▸ **Task to complete**:
Search the records for the string "Given" and return each line that has it.

==== Information supplied ====

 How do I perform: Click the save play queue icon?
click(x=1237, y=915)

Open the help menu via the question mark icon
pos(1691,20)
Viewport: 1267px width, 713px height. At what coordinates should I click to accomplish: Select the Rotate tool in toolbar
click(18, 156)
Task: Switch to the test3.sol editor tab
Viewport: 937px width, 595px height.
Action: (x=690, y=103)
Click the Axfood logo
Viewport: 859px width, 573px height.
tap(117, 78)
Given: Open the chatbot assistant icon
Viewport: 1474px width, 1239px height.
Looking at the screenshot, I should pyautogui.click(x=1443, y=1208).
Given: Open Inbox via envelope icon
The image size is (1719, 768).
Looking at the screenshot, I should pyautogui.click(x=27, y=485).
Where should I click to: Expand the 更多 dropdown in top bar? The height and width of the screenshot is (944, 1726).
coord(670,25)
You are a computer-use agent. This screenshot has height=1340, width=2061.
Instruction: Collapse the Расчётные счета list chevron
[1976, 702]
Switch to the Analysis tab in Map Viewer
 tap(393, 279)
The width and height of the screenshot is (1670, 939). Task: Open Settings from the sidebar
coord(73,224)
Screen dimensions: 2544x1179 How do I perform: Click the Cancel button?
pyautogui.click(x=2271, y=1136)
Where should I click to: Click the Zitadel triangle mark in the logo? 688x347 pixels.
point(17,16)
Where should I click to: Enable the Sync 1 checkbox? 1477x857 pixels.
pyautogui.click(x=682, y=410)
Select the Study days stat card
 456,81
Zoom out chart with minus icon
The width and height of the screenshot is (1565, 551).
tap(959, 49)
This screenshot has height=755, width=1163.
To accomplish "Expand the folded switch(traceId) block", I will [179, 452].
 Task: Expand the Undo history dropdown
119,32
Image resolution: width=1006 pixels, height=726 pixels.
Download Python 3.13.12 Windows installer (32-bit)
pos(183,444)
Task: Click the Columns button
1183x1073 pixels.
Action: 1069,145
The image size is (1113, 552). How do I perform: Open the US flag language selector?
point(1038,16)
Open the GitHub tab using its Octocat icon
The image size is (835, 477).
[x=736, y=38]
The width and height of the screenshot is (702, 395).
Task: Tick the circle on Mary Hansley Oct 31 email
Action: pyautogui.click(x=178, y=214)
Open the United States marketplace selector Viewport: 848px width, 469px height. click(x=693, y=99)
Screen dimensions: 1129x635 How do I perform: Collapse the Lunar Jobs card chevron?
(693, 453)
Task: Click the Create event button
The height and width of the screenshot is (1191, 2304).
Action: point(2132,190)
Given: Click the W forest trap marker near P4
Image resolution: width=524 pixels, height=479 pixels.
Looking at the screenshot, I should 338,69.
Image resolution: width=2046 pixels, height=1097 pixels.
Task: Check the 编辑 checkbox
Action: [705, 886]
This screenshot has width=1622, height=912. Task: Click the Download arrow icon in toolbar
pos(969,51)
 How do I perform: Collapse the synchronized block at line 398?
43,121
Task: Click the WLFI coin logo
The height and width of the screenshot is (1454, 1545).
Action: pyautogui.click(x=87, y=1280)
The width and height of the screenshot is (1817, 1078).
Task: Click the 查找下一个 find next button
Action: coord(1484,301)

====

▸ **Your solution**:
Given: Open the chatbot assistant icon
Given: Open Inbox via envelope icon
Given: Click the W forest trap marker near P4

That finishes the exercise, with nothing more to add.